▶ **Short problem**: Turn the rows below into a numbered list, one item per line, and skip any blank lines.

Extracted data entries
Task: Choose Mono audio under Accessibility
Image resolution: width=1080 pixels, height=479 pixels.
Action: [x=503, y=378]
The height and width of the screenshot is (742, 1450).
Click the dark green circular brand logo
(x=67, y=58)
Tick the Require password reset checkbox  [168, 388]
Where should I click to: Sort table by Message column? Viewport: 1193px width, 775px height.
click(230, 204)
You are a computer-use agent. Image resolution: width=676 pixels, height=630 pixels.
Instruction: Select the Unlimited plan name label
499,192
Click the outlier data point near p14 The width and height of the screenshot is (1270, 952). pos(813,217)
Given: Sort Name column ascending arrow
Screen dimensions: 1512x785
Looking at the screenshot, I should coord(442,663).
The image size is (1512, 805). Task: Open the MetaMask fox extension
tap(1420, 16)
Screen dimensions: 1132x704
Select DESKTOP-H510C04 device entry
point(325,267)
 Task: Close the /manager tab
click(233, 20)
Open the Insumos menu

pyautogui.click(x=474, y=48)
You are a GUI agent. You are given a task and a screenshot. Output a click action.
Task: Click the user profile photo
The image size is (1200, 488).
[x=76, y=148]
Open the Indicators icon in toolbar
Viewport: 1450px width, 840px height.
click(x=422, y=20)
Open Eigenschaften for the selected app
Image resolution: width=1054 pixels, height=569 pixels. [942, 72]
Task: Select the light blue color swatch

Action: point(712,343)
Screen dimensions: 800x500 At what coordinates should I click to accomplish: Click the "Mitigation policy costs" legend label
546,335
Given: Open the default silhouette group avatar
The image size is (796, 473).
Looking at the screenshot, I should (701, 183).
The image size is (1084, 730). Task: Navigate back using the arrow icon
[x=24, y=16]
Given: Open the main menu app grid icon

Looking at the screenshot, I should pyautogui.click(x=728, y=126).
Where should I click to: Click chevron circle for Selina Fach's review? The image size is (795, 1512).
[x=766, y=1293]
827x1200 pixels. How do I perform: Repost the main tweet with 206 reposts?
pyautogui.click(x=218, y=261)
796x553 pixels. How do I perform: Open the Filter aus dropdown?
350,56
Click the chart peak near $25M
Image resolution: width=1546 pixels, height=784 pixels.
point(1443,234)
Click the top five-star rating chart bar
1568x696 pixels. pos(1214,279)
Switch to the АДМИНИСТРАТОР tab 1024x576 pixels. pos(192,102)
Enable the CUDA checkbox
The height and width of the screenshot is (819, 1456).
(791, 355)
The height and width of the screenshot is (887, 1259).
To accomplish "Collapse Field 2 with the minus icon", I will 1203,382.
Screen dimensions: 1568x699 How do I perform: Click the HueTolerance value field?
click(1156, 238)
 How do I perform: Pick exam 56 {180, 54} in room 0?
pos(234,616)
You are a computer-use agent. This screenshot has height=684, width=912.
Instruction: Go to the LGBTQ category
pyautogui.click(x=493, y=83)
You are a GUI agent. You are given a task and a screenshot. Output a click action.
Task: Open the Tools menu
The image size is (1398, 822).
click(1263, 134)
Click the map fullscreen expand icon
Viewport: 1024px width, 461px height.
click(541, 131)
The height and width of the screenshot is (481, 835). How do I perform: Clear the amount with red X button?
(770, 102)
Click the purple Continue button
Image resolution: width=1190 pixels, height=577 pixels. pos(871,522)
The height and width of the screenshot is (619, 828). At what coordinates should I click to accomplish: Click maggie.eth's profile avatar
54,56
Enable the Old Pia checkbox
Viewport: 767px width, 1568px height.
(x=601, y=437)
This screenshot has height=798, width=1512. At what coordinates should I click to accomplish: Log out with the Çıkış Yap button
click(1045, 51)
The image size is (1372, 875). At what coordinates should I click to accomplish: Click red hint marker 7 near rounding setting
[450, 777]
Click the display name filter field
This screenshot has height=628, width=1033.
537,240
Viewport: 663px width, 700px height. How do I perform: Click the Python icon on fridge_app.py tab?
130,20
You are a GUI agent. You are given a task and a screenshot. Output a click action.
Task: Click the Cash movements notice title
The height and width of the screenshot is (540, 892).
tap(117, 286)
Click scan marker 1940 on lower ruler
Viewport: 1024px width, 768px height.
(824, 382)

▶ **Response to the task**:
1. Task: Choose Mono audio under Accessibility
2. Image resolution: width=1080 pixels, height=479 pixels.
3. Action: [x=503, y=378]
4. The height and width of the screenshot is (742, 1450).
5. Click the dark green circular brand logo
6. (x=67, y=58)
7. Tick the Require password reset checkbox  [168, 388]
8. Where should I click to: Sort table by Message column? Viewport: 1193px width, 775px height.
9. click(230, 204)
10. You are a computer-use agent. Image resolution: width=676 pixels, height=630 pixels.
11. Instruction: Select the Unlimited plan name label
12. 499,192
13. Click the outlier data point near p14 The width and height of the screenshot is (1270, 952). pos(813,217)
14. Given: Sort Name column ascending arrow
15. Screen dimensions: 1512x785
16. Looking at the screenshot, I should coord(442,663).
17. The image size is (1512, 805). Task: Open the MetaMask fox extension
18. tap(1420, 16)
19. Screen dimensions: 1132x704
20. Select DESKTOP-H510C04 device entry
21. point(325,267)
22.  Task: Close the /manager tab
23. click(233, 20)
24. Open the Insumos menu
25. pyautogui.click(x=474, y=48)
26. You are a GUI agent. You are given a task and a screenshot. Output a click action.
27. Task: Click the user profile photo
28. The image size is (1200, 488).
29. [x=76, y=148]
30. Open the Indicators icon in toolbar
31. Viewport: 1450px width, 840px height.
32. click(x=422, y=20)
33. Open Eigenschaften for the selected app
34. Image resolution: width=1054 pixels, height=569 pixels. [942, 72]
35. Task: Select the light blue color swatch
36. Action: point(712,343)
37. Screen dimensions: 800x500 At what coordinates should I click to accomplish: Click the "Mitigation policy costs" legend label
38. 546,335
39. Given: Open the default silhouette group avatar
40. The image size is (796, 473).
41. Looking at the screenshot, I should (701, 183).
42. The image size is (1084, 730). Task: Navigate back using the arrow icon
43. [x=24, y=16]
44. Given: Open the main menu app grid icon
45. Looking at the screenshot, I should pyautogui.click(x=728, y=126).
46. Where should I click to: Click chevron circle for Selina Fach's review? The image size is (795, 1512).
47. [x=766, y=1293]
48. 827x1200 pixels. How do I perform: Repost the main tweet with 206 reposts?
49. pyautogui.click(x=218, y=261)
50. 796x553 pixels. How do I perform: Open the Filter aus dropdown?
51. 350,56
52. Click the chart peak near $25M
53. Image resolution: width=1546 pixels, height=784 pixels.
54. point(1443,234)
55. Click the top five-star rating chart bar
56. 1568x696 pixels. pos(1214,279)
57. Switch to the АДМИНИСТРАТОР tab 1024x576 pixels. pos(192,102)
58. Enable the CUDA checkbox
59. The height and width of the screenshot is (819, 1456).
60. (791, 355)
61. The height and width of the screenshot is (887, 1259).
62. To accomplish "Collapse Field 2 with the minus icon", I will 1203,382.
63. Screen dimensions: 1568x699 How do I perform: Click the HueTolerance value field?
64. click(1156, 238)
65.  How do I perform: Pick exam 56 {180, 54} in room 0?
66. pos(234,616)
67. You are a computer-use agent. This screenshot has height=684, width=912.
68. Instruction: Go to the LGBTQ category
69. pyautogui.click(x=493, y=83)
70. You are a GUI agent. You are given a task and a screenshot. Output a click action.
71. Task: Open the Tools menu
72. The image size is (1398, 822).
73. click(1263, 134)
74. Click the map fullscreen expand icon
75. Viewport: 1024px width, 461px height.
76. click(541, 131)
77. The height and width of the screenshot is (481, 835). How do I perform: Clear the amount with red X button?
78. (770, 102)
79. Click the purple Continue button
80. Image resolution: width=1190 pixels, height=577 pixels. pos(871,522)
81. The height and width of the screenshot is (619, 828). At what coordinates should I click to accomplish: Click maggie.eth's profile avatar
82. 54,56
83. Enable the Old Pia checkbox
84. Viewport: 767px width, 1568px height.
85. (x=601, y=437)
86. This screenshot has height=798, width=1512. At what coordinates should I click to accomplish: Log out with the Çıkış Yap button
87. click(1045, 51)
88. The image size is (1372, 875). At what coordinates should I click to accomplish: Click red hint marker 7 near rounding setting
89. [450, 777]
90. Click the display name filter field
91. This screenshot has height=628, width=1033.
92. 537,240
93. Viewport: 663px width, 700px height. How do I perform: Click the Python icon on fridge_app.py tab?
94. 130,20
95. You are a GUI agent. You are given a task and a screenshot. Output a click action.
96. Task: Click the Cash movements notice title
97. The height and width of the screenshot is (540, 892).
98. tap(117, 286)
99. Click scan marker 1940 on lower ruler
100. Viewport: 1024px width, 768px height.
101. (824, 382)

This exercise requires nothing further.